Researchers from the School of Informatics at The University of Edinburgh, UK have been looking at the application of machine learning to perform OpenCL Task Partitioning in the Presence of GPU Contention. There is an increasing number of applications that make use of the integrated GPU on PCs and mobiles. On these systems it is typical to have multiple programs running at the same time, competing for the shared resources including the GPU. Under such settings, decisions about which computing device (the CPU or the GPU) to use to run the program and how the work should be partitioned across different devices have significant impact on the application’s performance. While multi-task scheduling on the general purpose CPU is a well-studied area, how to partitioning and map tasks onto the underlying platform in the presences of GPU contention remains an outstanding problem.

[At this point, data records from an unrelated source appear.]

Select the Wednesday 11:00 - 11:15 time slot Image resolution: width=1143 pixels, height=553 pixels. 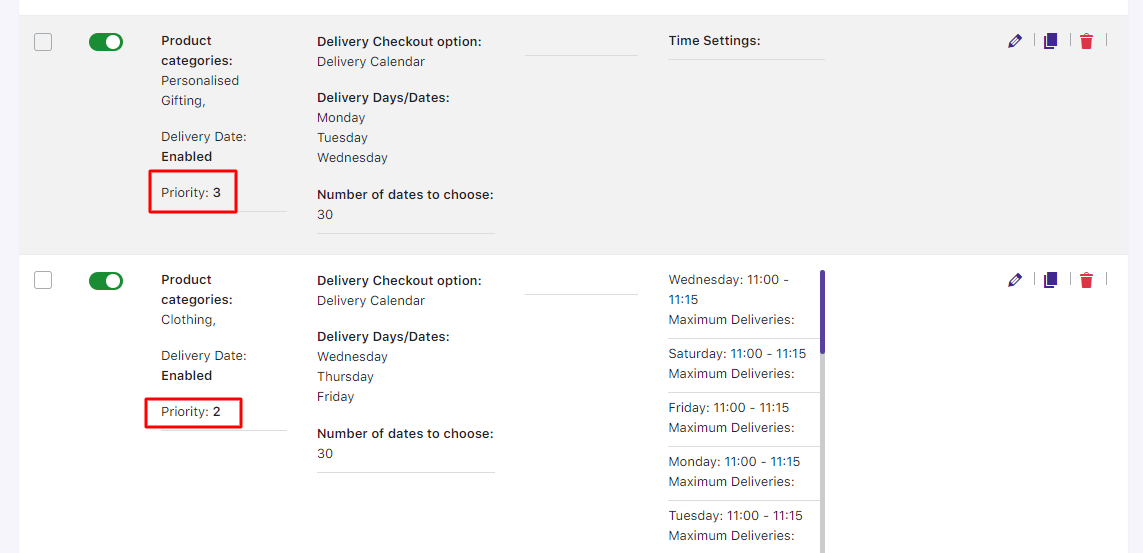tap(730, 289)
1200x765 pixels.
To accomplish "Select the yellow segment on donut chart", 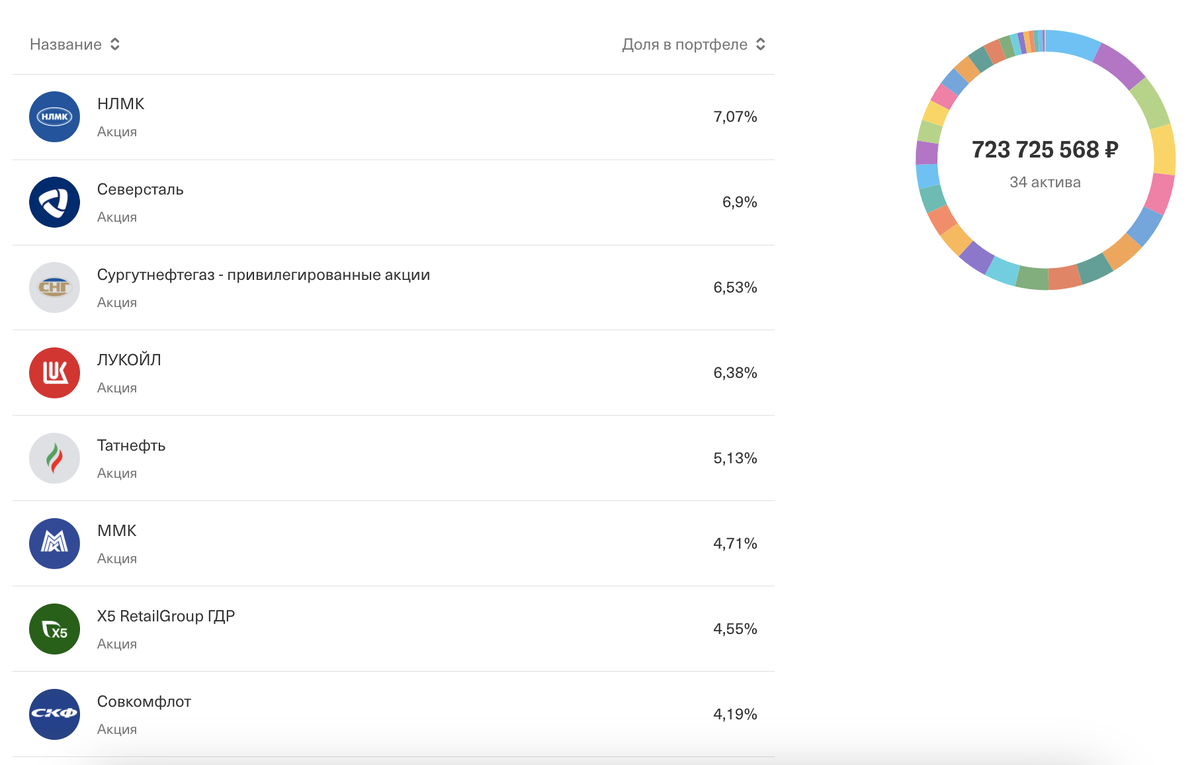I will pyautogui.click(x=1164, y=150).
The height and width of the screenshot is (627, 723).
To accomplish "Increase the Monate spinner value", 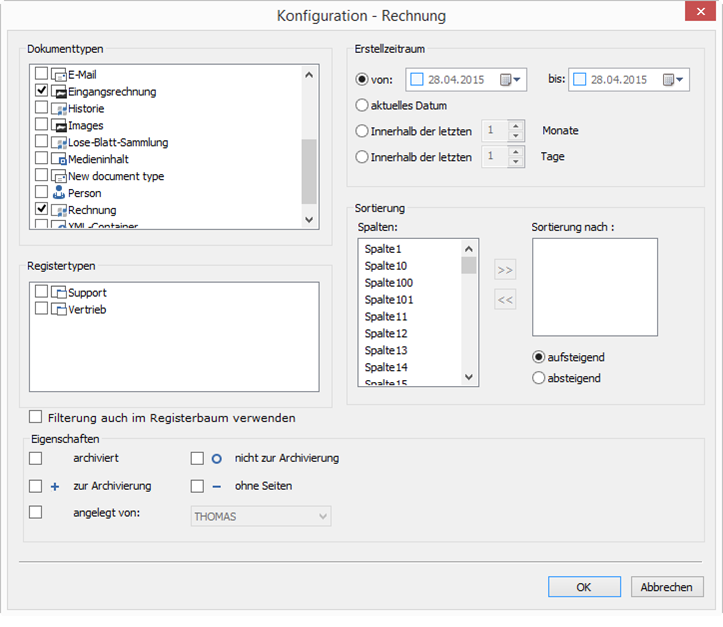I will coord(516,125).
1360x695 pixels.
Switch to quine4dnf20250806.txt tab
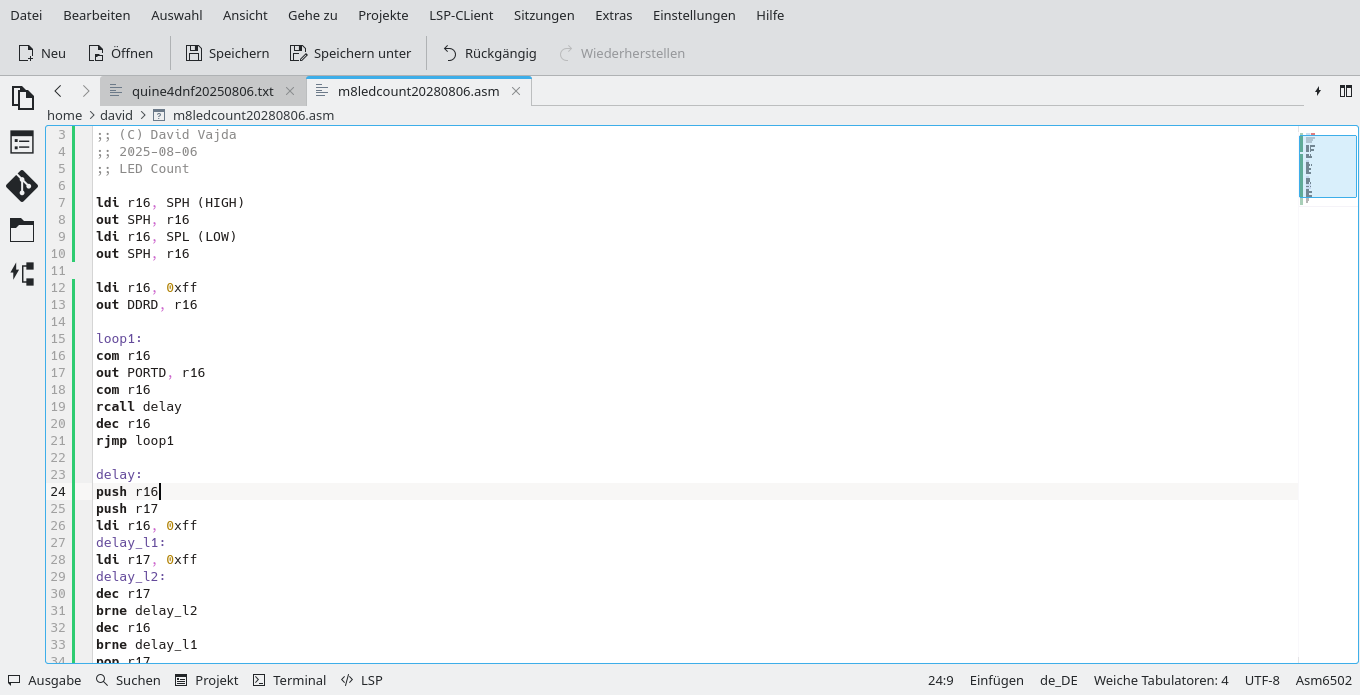coord(202,91)
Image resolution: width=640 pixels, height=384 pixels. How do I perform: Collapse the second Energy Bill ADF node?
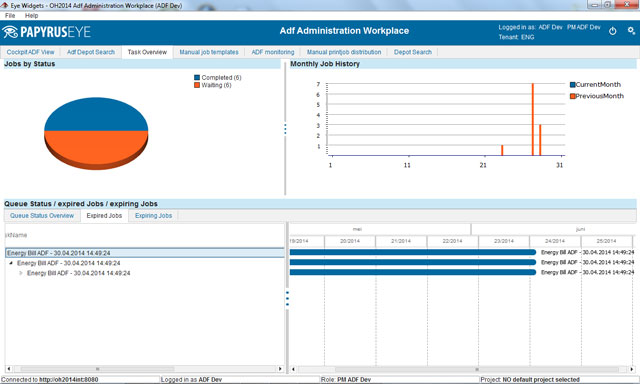tap(11, 263)
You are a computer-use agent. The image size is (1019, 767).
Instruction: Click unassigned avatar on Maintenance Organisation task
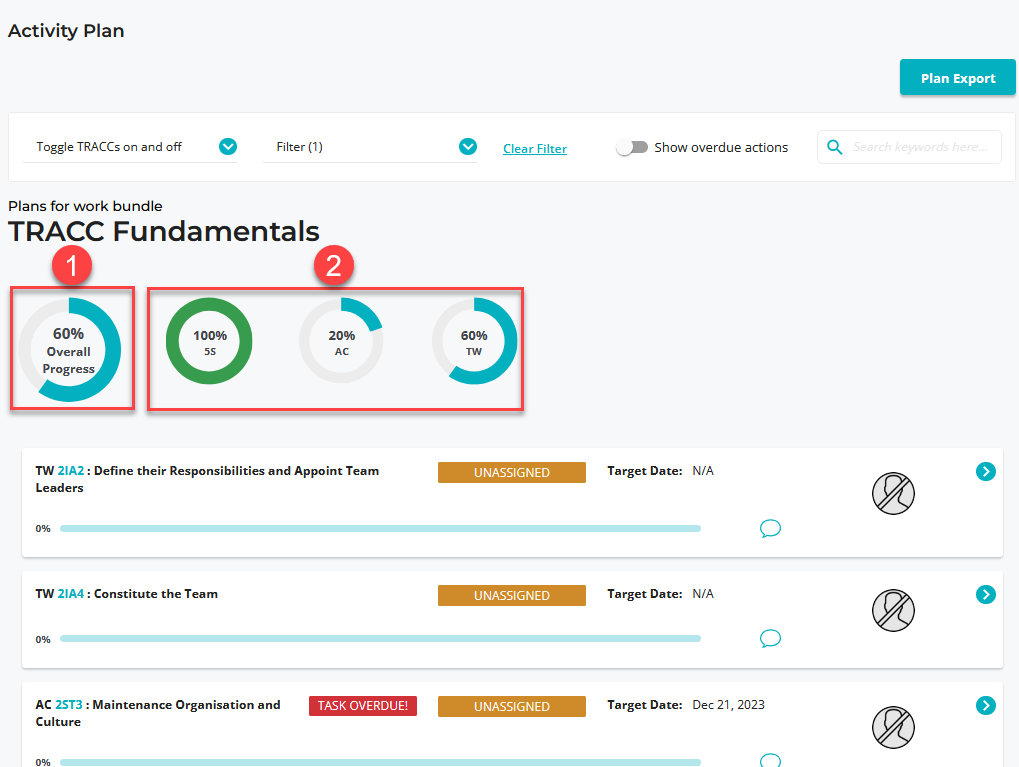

The papers was presented at the 26th International Workshop on Languages and Compilers for Parallel Computing between September 25-27, 2013
Abstract. Heterogeneous multi- and many-core systems are increasingly prevalent in the desktop and mobile domains. On these systems it is common for programs to compete with co-running programs for resources.While multi-task scheduling for CPUs is a well-studied area, how to partitioning and map computing tasks onto the hetergeneous system in the presence of GPU contention (i.e. multiple programs compete for the GPU) remains an outstanding problem. In this paper we consider the problem of partitioning OpenCL kernels on a CPU-GPU based system in the presence of contention on the GPU. We propose a machine learning-based approach that predicts the optimal partitioning of OpenCL kernels, explicitly taking GPU contention into account. Our predictive model achieves a speed-up of 1.92 over a scheme that always uses the GPU. When compared to two state-of-the-art dynamic approaches our model achieves speed-ups of 1.54 and 2.56 respectively.
The experiments were carried out on an Intel IvyBridge platform with a quad-core CPU and an integrated GPU running on Windows 7 and the Intel SDK for OpenCL Applications 2013.
22 different benchmarks from the Intel SDK and the AMD SDK to evaluate our approach. These benchmarks were chosen because they are not specifically tuned for GPUs but for use on both CPUs and GPUs, e. g. by using vector data types.